Sintesi – Photo Credit: Interbrand Agency

Cultura e natura, la fusione perfetta. Fin dai tempi più antichi fiori, ortaggi, erbe aromatiche sono stati protagonisti indiscussi di pietanze che hanno fatto la storia della gastronomia. Un esempio da cui è stato preso ispirazione è il “pitaggiu” dal francese “potage” zuppa di soli vegetali, uno dei piatti preferiti del re sole Luigi XIV. Una prelibatezza della tradizione agrigentina fatta di carciofi, fave e piselli, cotti con le cipolle. Oggi preparato a base vegetale per una buonissima frittata.

Da Aquanova la ricchezza di questo piatto prende la forma di un uovo in camicia servito su di una crema di piselli avvolto in un colorato e armonico abbraccio di erbe, fiori e primizie dell’orto. Protagonista diventa l’arte del reinventare, di plasmare e di unire come in un dipinto quello che la terra dona grazie a mani sapienti e creative; mani che associano profumi e sapori fatti di pura poesia per il palato. Niente artefici, solo tecnica e cura nella sua preparazione.

Aromaticità, tendenza dolce e freschezza al palato sostenuti al sorso dal bianco “Solfare” 2024, il cui nome rimanda al sottosuolo, ricco di argille e zolfo per l’appunto alle origini. Un blend di uve Grillo, Catarratto, Inzolia e Zibibbo dall’assaggio morbido, intriso di freschezza in via di equilibrio con la vena sapida.

Territorio – Photo Credit: Interbrand Agency

Si arriva alla portata principale: il Tagano di Aragona, piatto nato ad Aragona in provincia di Agrigento, il cui nome viene da tegame perché cotto in una pentola di terracotta (in siciliano “taganu”), uno dei piatti preferiti di Pirandello. Inserito nel registro dei PAT (prodotti agroalimentari tradizionali), appartiene alla categoria dei timballi anticamente preparato con il pane raffermo.

In questa occasione è stato rivisitato rendendolo ancora più succulento e memorabile: rigatoni con ragù di carne di vitello e besciamella. Le uova trovano diversa consistenza attraverso la realizzazione di un uovo sifonato. Un piatto che merita la scarpetta finale per il godurioso ragù che rende appetitosa l’intera ricetta.

L’abbinamento non poteva che essere con “Le Robbe” 2023. Vino rosso da uve di Nero d’Avola e una piccola percentuale di Inzolia. Il processo di affinamento in botti di rovere per 6 mesi arricchisce il vino di complessità e piacevole freschezza, in grado di bilanciare la riverenza dei tannini. Questi ultimi necessari per supportare la vivace succulenza del ragù, offrendo un assaggio equilibrato e armonioso.

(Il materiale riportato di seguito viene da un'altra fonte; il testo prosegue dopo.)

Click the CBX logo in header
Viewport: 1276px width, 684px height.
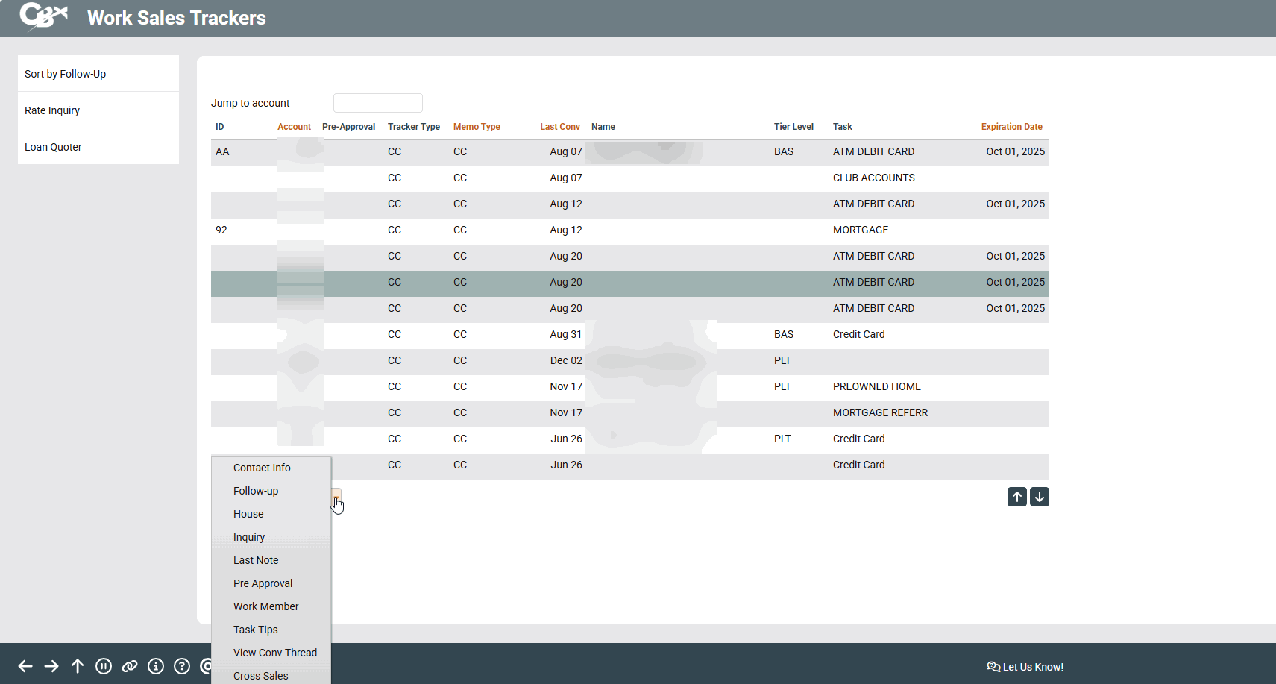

Scottadito di Agnello, punta di petto e interiora arricchito con salsa all’arancia ed emulsione di basilico. La ricetta di un grande classico della cucina povera, tipico del di Racalmuto, si tratta di un piatto caratterizzata dal sapore deciso dell’agnello, abbinato in questo caso alla tendenza dolce delle cipolle bianche. Un piatto la cui identità si afferma nel sapore spiccato degli ingredienti che lo costituiscono, dalla carne pregiata dell’agnello a quella delle interiora.

Un piatto apprezzato perfettamente con il rosso “Passofonduto” 2022 da Nero d’Avola 80% e Nerello Mascalese 20% proveniente da una vigna su gesso allevata ad alberello in contrada Passofonduto. Cenni di prugna e amarena sotto spirito in connubio con noce moscata e sottobosco all’olfatto, le stesse note percepite al palato imperniate di freschezza, scia sapida e tannini in via di integrazione capaci di preparare il palato ad un nuovo assaggio.  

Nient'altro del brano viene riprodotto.